To do:
[a] List every figure written in digits in the passage on the Greek bail-out talks.
[b] Extend the passage on eurozone finance ministers and the Greek bail-out past its final sentence.

Extract provided:

<<<<

At the same time, Mr Juncker signalled the new €109bn bail-out for Greece – agreed just two months ago – was likely to be reopened, particularly the complicated plan to get Greek bondholders to shoulder some of the burden by taking an estimated 21 per cent “haircut” on their debt repayments. Any new plan is likely to require deeper cuts for private bondholders, though Mr Juncker declined to say what changes would occur.

“We have to take into account we have experienced changes since the decision we had taken on July 21,” he said. “These are technical revisions were are discussing.”

Although the finance ministers delayed yet again the decision on the Greek aid tranche, they did settle a long-festering disagreement over a demand by Finland to get Greek collateral in exchange for participating in the new bail-out.

Under a deal brokered by Klaus Regling, the head of the eurozone’s €440bn bail-out fund, Finland will now be able to get collateral, but only under highly onerous terms that all other eurozone countries agreed to shun.

>>>>

Raw data:

<<<<

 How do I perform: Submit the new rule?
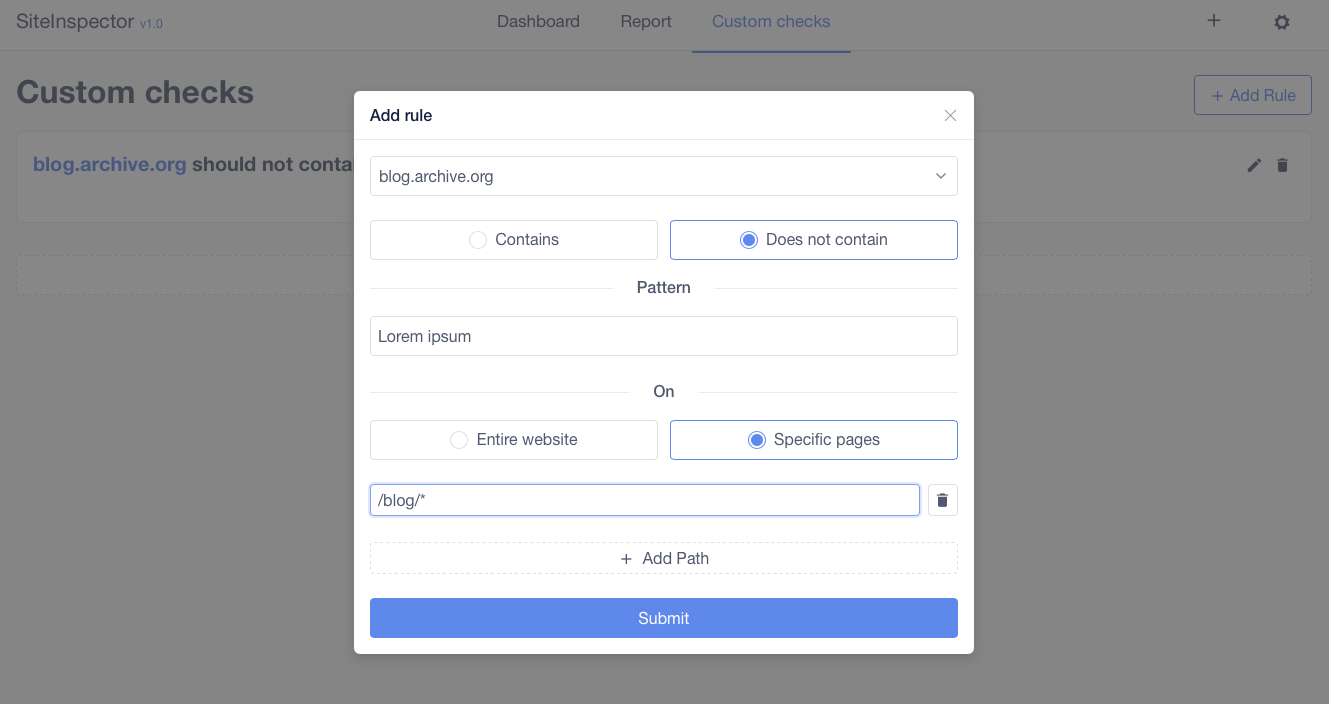pos(663,617)
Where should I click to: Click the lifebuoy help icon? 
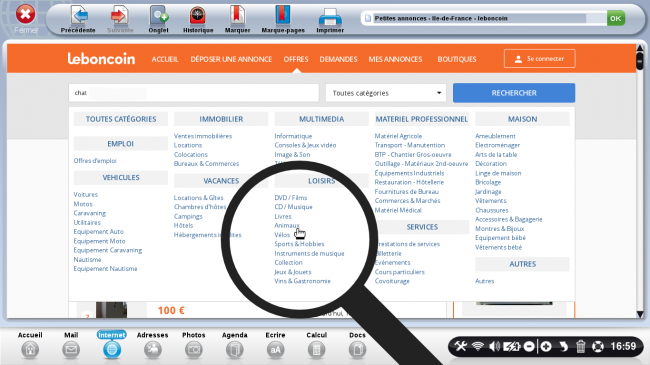click(x=597, y=346)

>>>>

Per-task answers:
[a] €109bn, 21 per cent, July 21, €440bn

[b]
The deal will force Finland to pay in billions of euros into a new, permanent €500bn bail-out fund in 2013, the year it comes into operation; all 16 other eurozone countries are allowed to make payments into the new fund over five years.

In addition, Finland would be forced to forfeit most of the profits it would be due on bail-out loans to Greece and, if Greece were to default, Finland would not be able to access its collateral for more than 15 years.

The collateral will also come in a much more roundabout manner than the original cash deal Helsinki struck with Athens this summer. Mr Regling said Greek government bonds would be given to Greek banks, which would then turn them over to an independent trustee. The trustee would sell the bonds and use the proceeds to invest in highly rated debt, which would only then be held as collateral for Finland.

That complicated process may enable the eurozone to avoid defaulting on Greek bonds with so-called “negative pledge” clauses. Such clauses, which exist in about 10 per cent of Greek bonds, force a default if some creditors are given a better deal than others.

For the first time, eurozone finance ministers discussed increasing the firepower of the €440bn bail-out fund, formally known as the European Financial Stability Facility, although no decisions were made. Officials believe new tasks soon to be given to the EFSF – including the ability to recapitalise eurozone banks and to buy bonds of struggling eurozone governments – will require more than €440bn.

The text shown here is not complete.